With the new vote, only companies with at least 5,000 employees and €1.5 billion in turnover will now have to comply with the CSDDD reporting process.
Voted into law in July 2024, CSDDD obligations aim to “foster sustainable and responsible corporate behavior in companies’ operations and across their global value chains,” and initially applied to all EU companies with more than 1,000 employees, or €450 million net worldwide turnover, as well as all non-EU companies with over €450 million turnover in the EU.
The change means that well over half of the companies originally in scope (around 6,000 EU companies plus about 900 non-EU companies), will no longer be captured by the obligation, relieving mid-sized groups and many listed companies in smaller Member States from the obligation.
In parallel to the decision on CSDDD, MEPs backed changes to the Corporate Sustainability Reporting Directive (CSRD) that will reduce the number of companies required to publish detailed ESG reports and simplify the European Sustainability Reporting Standards (ESRS) through a series of measures, including the reduction of data points.
Moreover, large companies will not longer be able to demand granular reporting information from smaller companies in their supply chains. This is expected to reduce the indirect burden of sustainability reporting on small companies as well, although this could expose larger companies captured by CSDDD to more supply chain risk as they will no longer have the data needed for assessment and risk reduction decision-making processes.
What happens next? Ratification path and timeline
This vote does not yet change the law on the ground and the process is far from over. However, it does three things: sets the Parliament’s official position on how to amend CSDDD and CSRD through the Omnibus package; opens the way for trilogue negotiations with the European Parliament, Council of the EU (Member States) and the European Commission; puts political pressure on the Council to accept higher thresholds and lighter reporting.

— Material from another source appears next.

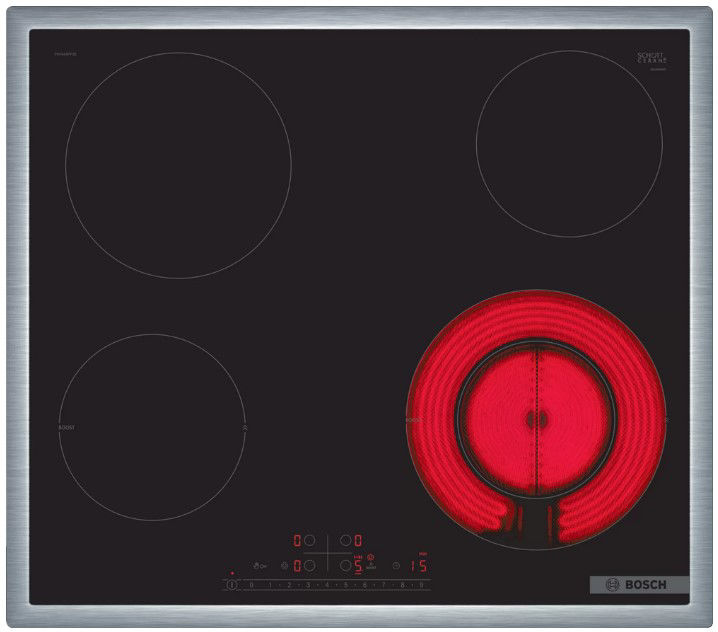Tap the timer clock symbol
Screen dimensions: 718x632
(x=397, y=565)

The base of the CSDDD text is already law and, under the original directive, Member States must transpose CSDDD by July 2027, with company obligations phasing in from 2027–2030, depending on their size.

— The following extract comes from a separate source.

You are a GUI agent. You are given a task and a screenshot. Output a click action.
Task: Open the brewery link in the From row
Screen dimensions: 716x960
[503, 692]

The Omnibus amendments will move into trilogue on Tuesday. The pressure is on EU bodies to come to an agreeement as the negotiations are part of what is known as a “stop the clock” procedure, and must be completed before already-voted-in timelines start.

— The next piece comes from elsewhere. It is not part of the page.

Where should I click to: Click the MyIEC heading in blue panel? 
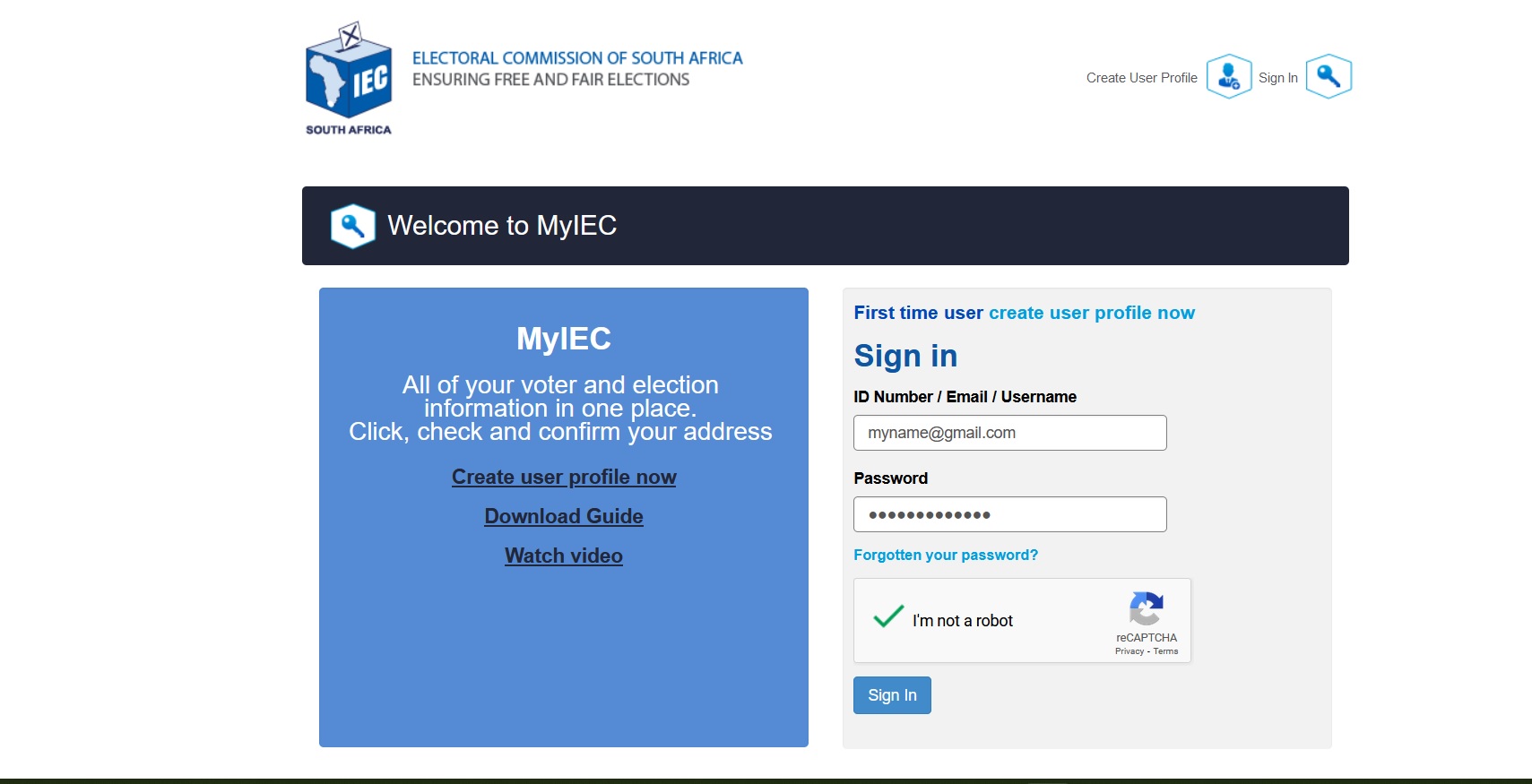tap(564, 339)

On account of the high priority placed on Omnibus, but also the complications around arriving at an agreement in trilogue due to different positions of the European Commission and Council on various points of the simplification package, observers expect final agreement only in late 2025 or even 2026.
What does this mean for Greek companies?
Under the new simplification rules, if passed, very few Greek companies will be captured by the reporting obligations. Some key examples of the few Greek companies with over 5,000 employees and 1.5bln eur of turnover include Public Power Corporation (PPC), Hellenic Telecommunications Organization (OTE), Sklavenitis Group (known for their supermarket chain in Greece), and banks such as the National Bank of Greece (NBG), Alpha Bank, Eurobank Group and Piraeus Bank.
By contrast, several large Greek energy and industrial groups with very high turnover but fewer than 5,000 direct employees, such as HELLENiQ Energy, Motor Oil Hellas and Metlen (Mytilineos), could drop out of scope under the Parliament’s preferred thresholds, even though their environmental footprint and is significant.
Nevertheless, even if formal obligations are eased, Greek SMEs and mid-caps could still face indirect pressure from big EU clients and banks asking for ESG-related information, due to the due diligence obligations faced by large EU companies to identify and address human rights abuses and serious environmental harm in their own operations and supply chains.